I would say no to the flash. Only because you will most likely be at or near eye level with the surfers and a flash can be distracting. And if it were me i would need all the concentration to even stand on a surfboard.(but I never tried) 

And you may ask, why would they make ones with room for flash? Well one of my good friends shoot underwater all the time and he says that he always uses flash because the natural light can get pretty dim even when near the surface.

So if you might want to shoot underwater some time, I would go with the case that can accommodate a flash unit.

PS: Take my advice with a grain of salt because I never shot a situation like this. But good luck!


----------



## chip (Dec 18, 2009)

If your subject is over 100 feet away, a flash will make hardly any difference. So I would say - no flash.


----------



## bryan_h (Dec 18, 2009)

I can't answer your question, but I thought I would throw this out there. Clark Little takes amazing wave photos in Hawaii. His site gives good info of how he shoots the waves and it may help you.

Clark Little Photography, Hawaii | Official Site


----------



## Tiny (Dec 19, 2009)

I wouldn't use a flash because your shutter speed will be slower, just shoot at iso 200 and a faster shutter speed, the pictures will look better if the water is still and the surfer wont be blurry. but i would buy the flash one because you may want to do some underwater shooting and its better to have it and not need it then to need it and not have it.


----------



## feRRari4756 (Dec 19, 2009)

Thanks fr all your replies! One post brought up an important point. 

I want to use at least 1/800 shutter speed so will a flash even be effective with that? Is there a way I can't set te flash to be a fill flash at 1/800? Or is the shutter speed too fast?

Thanks


----------



## spudgunr (Dec 19, 2009)

I had to look it up (I'm a Nikon guy), but it looks like your camera can use high speed sync, so 1/800th would be fine. However, flash output will be drasically reduced, so you'll need to buy as powerful of a flash as you can afford. FP flash mode robs power from the flash by pulsing it at weaker levels multiple times so there is light throughout the shutters movement.
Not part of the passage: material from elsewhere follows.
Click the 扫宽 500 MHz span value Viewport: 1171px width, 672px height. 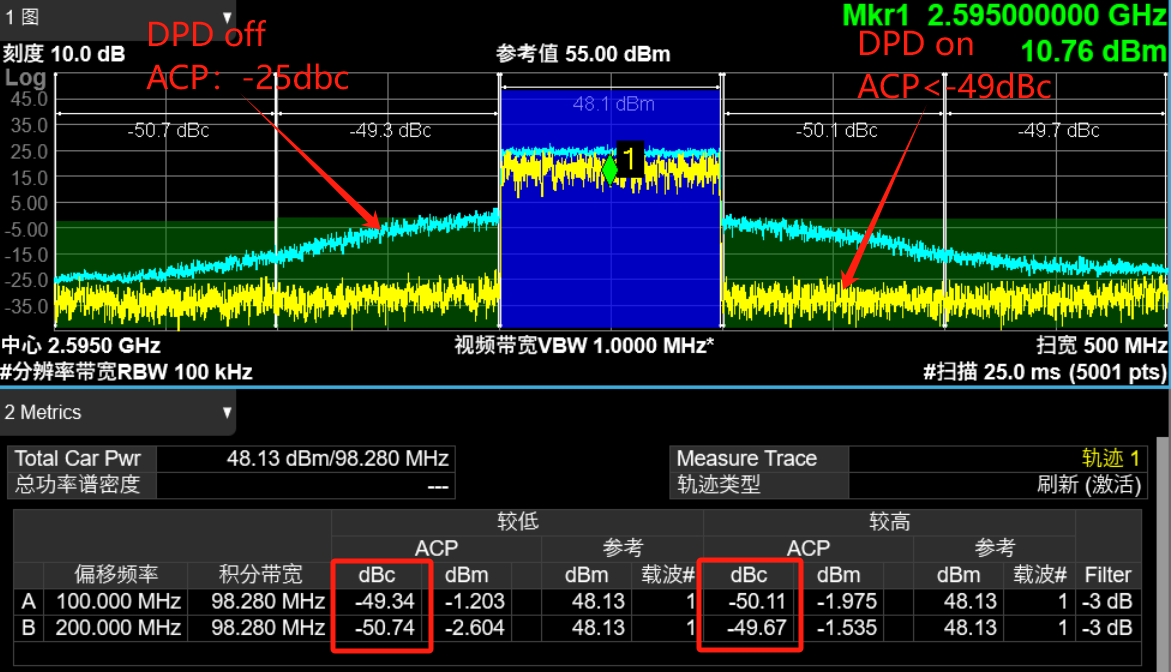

Flash Photography with Canon EOS Cameras - Part I.

I only looked at the first picture you showed, but that picture could have benefited from fill flash IMO.


----------



## Overread (Dec 19, 2009)

I would not shoot such shots with an 18-55mm lens - because if your goign for shots that close (as shown in the images you linked to) chances are that the surfer is going to surf right into you (followed by the wave crashing over you both) - not something either of you wants to happen.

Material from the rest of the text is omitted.